Eight shots exploded outside a police station at the end of a suburban road recently, routine for a Tuesday night in what is now one of Memphis’s crime hotspots. A little more than a decade ago the area was quiet, but that was before Memphis launched a noble social experiment, the demolition of inner-city housing projects and dispersal of residents into peaceful neighborhoods where they would be free from the debilitating ef­fects of concentrated poverty. What happened instead, writes Han­na Rosin, an Atlantic contrib­uting editor, was that crime fol­lowed their path, devastating new neighborhoods, spreading rob­beries and murders across a wider city swath and, in 2007, turning Elvis’s hometown into the nation’s most violent ­city.

How could such good intentions have gone so wrong? Surely the old barricaded and claustrophobic public-housing complexes deserved the wrecking ball. But cities fell in love with federal programs that seemed to promise a better life for folks living in ghettos while freeing downtown land for spiffy redevelopment. And instead of counseling the departing residents and carefully helping them get established in affluent neighborhoods, most cities handed out vouchers and told them to move in a rush, without ­support.

Crime increased, Rosin writes, because the former residents of public housing chose moderately poor neighborhoods that were already on the decline, and the addition of thousands of poor newcomers pushed these areas beyond the limit of what a community can tolerate before crime and other social problems take off. While the spread of crime has a host of causes—­unemployment, gangs, and rapid gentrification are also ­im­portant—­researchers are seeing a national pattern of crime pushing outward after projects come down.
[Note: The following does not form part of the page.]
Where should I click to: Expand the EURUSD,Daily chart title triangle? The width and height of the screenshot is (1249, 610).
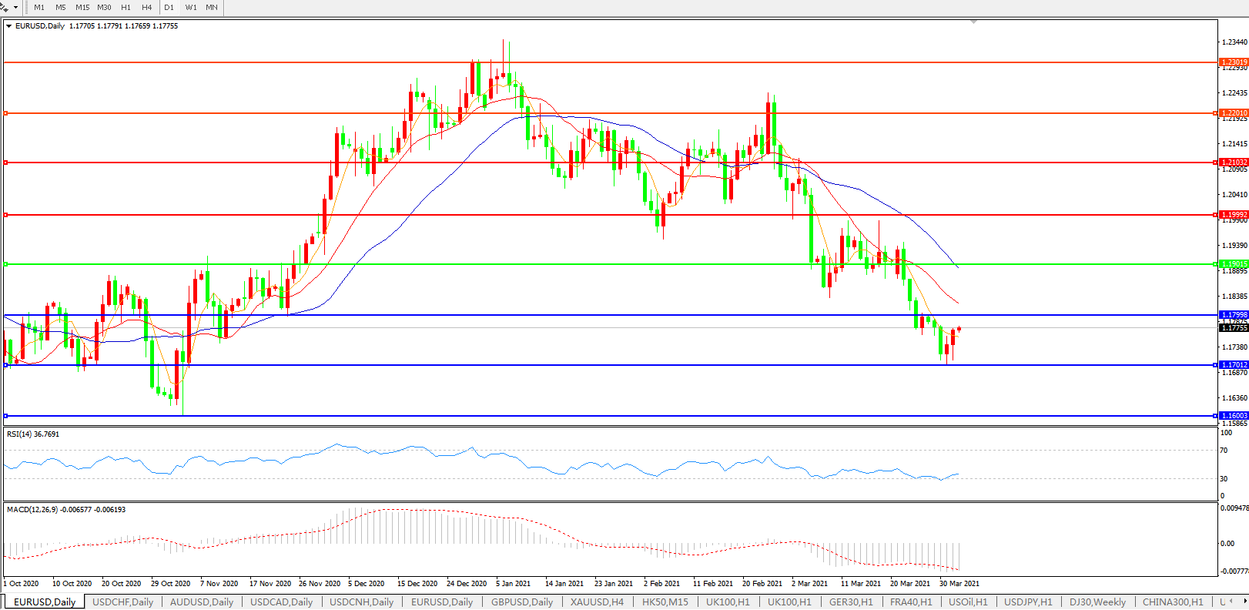[x=8, y=26]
The phenomenon is not confined to Memphis; it has also been reported in Louisville, Ky., Florence, S.C., and Chicago suburbs such as ­Maywood.

Why haven’t the new neighborhoods influenced the inner-city transplants rather than the other way around? “Demonizing the high rises has blinded some city officials to what was good and necessary about the projects, and what they ultimately have to find a way to replace: the sense of belonging, the informal economy, the easy access to social services. And for better or worse, the fact that the police had the address,” Rosin ­writes.
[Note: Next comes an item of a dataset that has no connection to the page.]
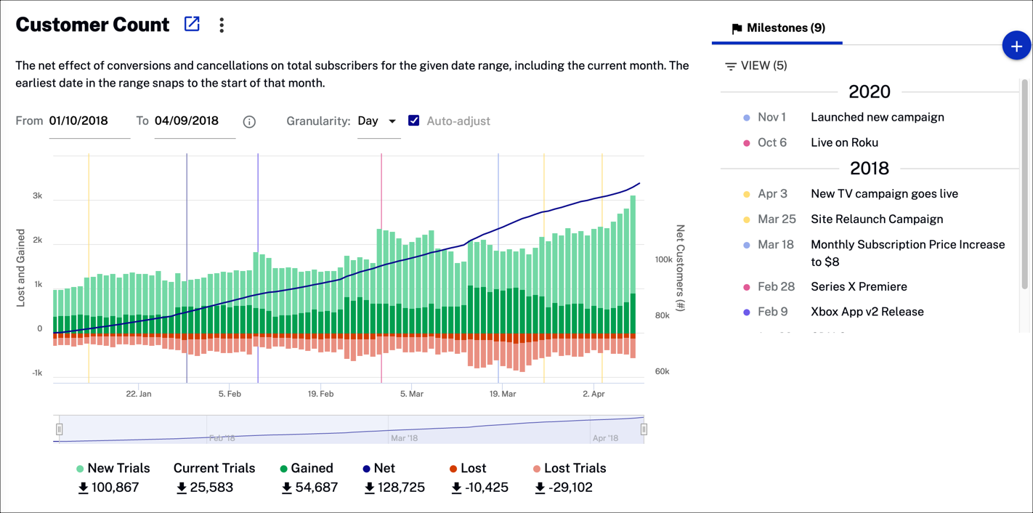Download Lost Trials data
This screenshot has height=513, width=1033.
coord(540,488)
In Memphis, crusaders are pushing for better social services such as health clinics, child care, and job training in the former public-housing residents’ new neighborhoods. But the problems of the poor are deeper than anything government by itself seems able to solve. Escaping poverty, Rosin writes, requires “a will as strong as a spy’s: You have to disappear to a strange land, forget where you came from and ignore the suspicions of everyone around you.”

In the interim, city leaders must acknowledge a bitter truth: The projects are gone in name ­only.